The guerrillas and I had one common struggle, which was chasing women. In this we were in awe of Buchi, who led a life more sexually complicated than I considered possible. Females came and left Cotton Road at all times of the day and night. To the guerrillas, he’d boast about his conquests as if he were winning wars.

‘First, intelligence: find the target. Next, send in the flowers to soften her up. Then I say, Okay boys, it’s time to go in with the infantry and air force and pound, boom boom, until she begs for a cease-fire!’

Buchi would stand up to do an obscene jig, snapping his fingers to a rhythm, imitating a female’s howls of pleasure.

‘Tchwa! Ooooh! Tchwa! Mercy!’

He’d also crow about his victories with white women, which he described as redressing the wrongs of European colonialism.

‘They get to experience the mysteries of the African man, whereas me, I’m on a one-man crusade to punish as many white women in bed as possible. Tchwa! Mercy!’

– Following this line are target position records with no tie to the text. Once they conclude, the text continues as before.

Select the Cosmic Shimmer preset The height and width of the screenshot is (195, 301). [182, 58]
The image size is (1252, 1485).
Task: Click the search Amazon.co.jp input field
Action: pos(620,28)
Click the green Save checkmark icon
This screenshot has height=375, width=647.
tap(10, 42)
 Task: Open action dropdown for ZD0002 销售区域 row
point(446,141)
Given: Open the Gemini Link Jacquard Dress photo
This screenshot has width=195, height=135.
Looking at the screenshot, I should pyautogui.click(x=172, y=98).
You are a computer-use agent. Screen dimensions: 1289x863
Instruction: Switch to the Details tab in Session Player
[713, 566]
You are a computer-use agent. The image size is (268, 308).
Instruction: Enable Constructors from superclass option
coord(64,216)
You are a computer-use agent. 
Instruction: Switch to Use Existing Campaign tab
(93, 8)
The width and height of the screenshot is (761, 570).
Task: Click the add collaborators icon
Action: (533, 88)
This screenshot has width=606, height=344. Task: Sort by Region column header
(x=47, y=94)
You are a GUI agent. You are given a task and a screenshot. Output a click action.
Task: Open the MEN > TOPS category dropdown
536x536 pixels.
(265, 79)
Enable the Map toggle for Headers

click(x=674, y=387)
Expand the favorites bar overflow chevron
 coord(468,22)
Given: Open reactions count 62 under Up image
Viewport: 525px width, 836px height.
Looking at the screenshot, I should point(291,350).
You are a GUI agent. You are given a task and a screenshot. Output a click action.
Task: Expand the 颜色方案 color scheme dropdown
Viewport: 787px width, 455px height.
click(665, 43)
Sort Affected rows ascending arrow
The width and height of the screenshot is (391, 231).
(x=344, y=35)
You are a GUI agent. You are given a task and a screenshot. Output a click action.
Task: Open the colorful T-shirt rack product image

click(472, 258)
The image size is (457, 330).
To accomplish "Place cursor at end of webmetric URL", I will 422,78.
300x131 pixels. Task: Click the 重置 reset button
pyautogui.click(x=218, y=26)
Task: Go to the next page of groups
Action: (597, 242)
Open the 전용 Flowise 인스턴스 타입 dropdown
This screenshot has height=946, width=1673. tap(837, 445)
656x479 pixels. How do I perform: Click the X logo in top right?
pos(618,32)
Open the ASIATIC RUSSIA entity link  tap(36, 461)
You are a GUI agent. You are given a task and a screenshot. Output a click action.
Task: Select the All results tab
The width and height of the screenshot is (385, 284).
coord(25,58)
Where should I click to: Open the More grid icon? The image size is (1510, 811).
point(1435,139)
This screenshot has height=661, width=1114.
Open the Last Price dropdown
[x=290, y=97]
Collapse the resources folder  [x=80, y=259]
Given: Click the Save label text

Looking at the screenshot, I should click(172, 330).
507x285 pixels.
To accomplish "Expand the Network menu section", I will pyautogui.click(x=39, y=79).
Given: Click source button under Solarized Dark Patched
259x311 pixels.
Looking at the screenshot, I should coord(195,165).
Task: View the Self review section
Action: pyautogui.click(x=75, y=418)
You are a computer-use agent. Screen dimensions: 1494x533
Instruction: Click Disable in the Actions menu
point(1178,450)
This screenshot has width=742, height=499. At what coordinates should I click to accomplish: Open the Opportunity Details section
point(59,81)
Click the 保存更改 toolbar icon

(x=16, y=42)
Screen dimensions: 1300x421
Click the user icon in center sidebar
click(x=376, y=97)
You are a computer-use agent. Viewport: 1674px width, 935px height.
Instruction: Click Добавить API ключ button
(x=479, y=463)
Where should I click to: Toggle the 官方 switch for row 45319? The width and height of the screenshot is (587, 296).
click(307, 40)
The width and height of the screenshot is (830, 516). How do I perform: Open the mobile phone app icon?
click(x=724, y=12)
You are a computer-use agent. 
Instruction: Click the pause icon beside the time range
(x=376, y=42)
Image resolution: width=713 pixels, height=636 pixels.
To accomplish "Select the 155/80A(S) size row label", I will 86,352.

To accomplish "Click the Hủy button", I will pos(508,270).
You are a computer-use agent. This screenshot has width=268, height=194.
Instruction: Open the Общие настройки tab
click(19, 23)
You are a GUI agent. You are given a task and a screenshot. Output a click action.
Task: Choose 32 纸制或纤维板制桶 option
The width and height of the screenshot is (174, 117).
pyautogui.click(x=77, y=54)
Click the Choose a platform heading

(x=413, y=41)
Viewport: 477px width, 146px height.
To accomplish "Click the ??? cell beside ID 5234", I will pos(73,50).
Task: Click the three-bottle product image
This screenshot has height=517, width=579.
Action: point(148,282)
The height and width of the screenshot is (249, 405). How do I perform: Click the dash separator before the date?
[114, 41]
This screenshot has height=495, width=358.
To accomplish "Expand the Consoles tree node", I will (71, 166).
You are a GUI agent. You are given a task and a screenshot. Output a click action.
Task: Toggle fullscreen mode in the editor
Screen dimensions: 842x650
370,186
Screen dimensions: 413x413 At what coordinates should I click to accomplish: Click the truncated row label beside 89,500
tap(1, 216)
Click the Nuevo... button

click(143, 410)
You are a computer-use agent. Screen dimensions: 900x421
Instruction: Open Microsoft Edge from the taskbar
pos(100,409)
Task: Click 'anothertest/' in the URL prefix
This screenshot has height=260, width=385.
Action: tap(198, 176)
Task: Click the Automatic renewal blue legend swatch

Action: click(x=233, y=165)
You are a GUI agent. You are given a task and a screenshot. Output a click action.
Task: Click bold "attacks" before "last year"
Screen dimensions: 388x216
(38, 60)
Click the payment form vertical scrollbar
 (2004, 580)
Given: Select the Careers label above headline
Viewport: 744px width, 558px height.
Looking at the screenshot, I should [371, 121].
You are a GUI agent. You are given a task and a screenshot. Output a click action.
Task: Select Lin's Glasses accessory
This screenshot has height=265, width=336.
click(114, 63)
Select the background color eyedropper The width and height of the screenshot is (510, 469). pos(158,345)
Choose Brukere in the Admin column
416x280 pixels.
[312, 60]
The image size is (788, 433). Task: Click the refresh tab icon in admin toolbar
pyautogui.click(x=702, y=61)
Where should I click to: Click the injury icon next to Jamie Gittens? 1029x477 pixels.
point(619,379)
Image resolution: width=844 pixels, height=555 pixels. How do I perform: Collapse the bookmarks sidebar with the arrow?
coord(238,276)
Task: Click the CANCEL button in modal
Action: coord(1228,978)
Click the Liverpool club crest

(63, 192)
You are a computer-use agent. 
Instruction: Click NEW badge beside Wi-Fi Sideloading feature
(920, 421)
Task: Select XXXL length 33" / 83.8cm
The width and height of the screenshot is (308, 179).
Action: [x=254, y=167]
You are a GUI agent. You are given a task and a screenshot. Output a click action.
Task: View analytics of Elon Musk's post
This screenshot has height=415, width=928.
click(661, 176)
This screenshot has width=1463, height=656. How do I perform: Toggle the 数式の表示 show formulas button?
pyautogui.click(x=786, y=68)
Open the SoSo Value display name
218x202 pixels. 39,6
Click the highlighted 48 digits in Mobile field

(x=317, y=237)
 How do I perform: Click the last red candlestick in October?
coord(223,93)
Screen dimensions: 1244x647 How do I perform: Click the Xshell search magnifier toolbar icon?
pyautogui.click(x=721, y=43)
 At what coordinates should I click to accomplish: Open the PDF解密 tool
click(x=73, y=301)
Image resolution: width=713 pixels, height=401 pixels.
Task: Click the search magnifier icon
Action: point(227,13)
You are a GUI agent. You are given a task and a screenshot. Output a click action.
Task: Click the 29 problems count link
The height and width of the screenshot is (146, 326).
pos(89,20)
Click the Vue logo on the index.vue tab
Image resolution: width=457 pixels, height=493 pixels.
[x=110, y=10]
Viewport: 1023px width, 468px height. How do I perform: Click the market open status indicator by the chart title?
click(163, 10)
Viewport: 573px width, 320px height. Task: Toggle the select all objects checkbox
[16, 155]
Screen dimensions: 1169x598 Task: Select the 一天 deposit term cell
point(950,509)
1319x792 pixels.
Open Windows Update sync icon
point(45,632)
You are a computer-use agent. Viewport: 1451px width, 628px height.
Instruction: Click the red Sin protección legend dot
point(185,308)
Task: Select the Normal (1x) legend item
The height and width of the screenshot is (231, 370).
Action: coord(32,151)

The men sitting with us would splutter into their beers at this. I’d struggle to put up a defence, but Buchi was relentless.

‘I think we’ll all agree you white boys are sexually the weaker race, licking toes and reading stories and then it’s all over? I get the job done properly!’

Dar was as licentious as Byron’s Venice. Everybody, whether married or single, seemed to be caught up in a web of sexual intrigue. Foremost among the voluptuaries were the Zambians who worked at the local railway corporation. They threw bacchanalian parties, where they drank brandy and danced the rumba. The floor would be packed with bodies – lissome typists with senior controllers, the young clerks with fat managers’ wives in explosively hued, shimmering cocktail dresses. The bands were large ensembles of singers, toasters, brass sections, ranks of guitarists and percussionists, together with girls who’d grind their hips and flash their plump, brown buttocks. The lead vocalist might be in a loud Congolese shirt, dabbing his brow with a hanky, eyes rolling, lips pouting, crooning in his soft bass lyrics of poor men falling in love.

Malaika, nakupenda malaika! Angel, I love you my angel!

On these nights I’d try to dance like my African friends and end up sweating and leaping about happily whooping. I’d look across the floor and see how Buchi was barely moving. He displayed an intense rhythmic energy with a wonderful economy of movement, mesmerizing his partner with half-closed cobra eyes, a slight rocking of the pelvis, and a positioning of the hands and elbows.

The working day lasted from dawn until two in Dar. It was a hangover from the colonial era. Siesta time was given over to fornicating. Nobody asked questions. The answers were both too obvious and therefore too dangerous. As a result the entire scene was shrouded in secrecy. To commit adultery was expected. To be caught, I sensed, would lead to extravagant violence.

I remained a bemused spectator in all of this, until one day I found myself seduced by a railwayman’s wife from the golf club. Buchi was out at the airport, so we sneaked into his room and flipped on the air-conditioning system. Her braided hair revealed itself to be a wig, which to my consternation she removed. Naked, she was like shiny rubber to touch. I produced a condom.

‘Don’t worry about that,’ she said.

‘We must,’ I stammered.

‘You will like it better without,’ she said.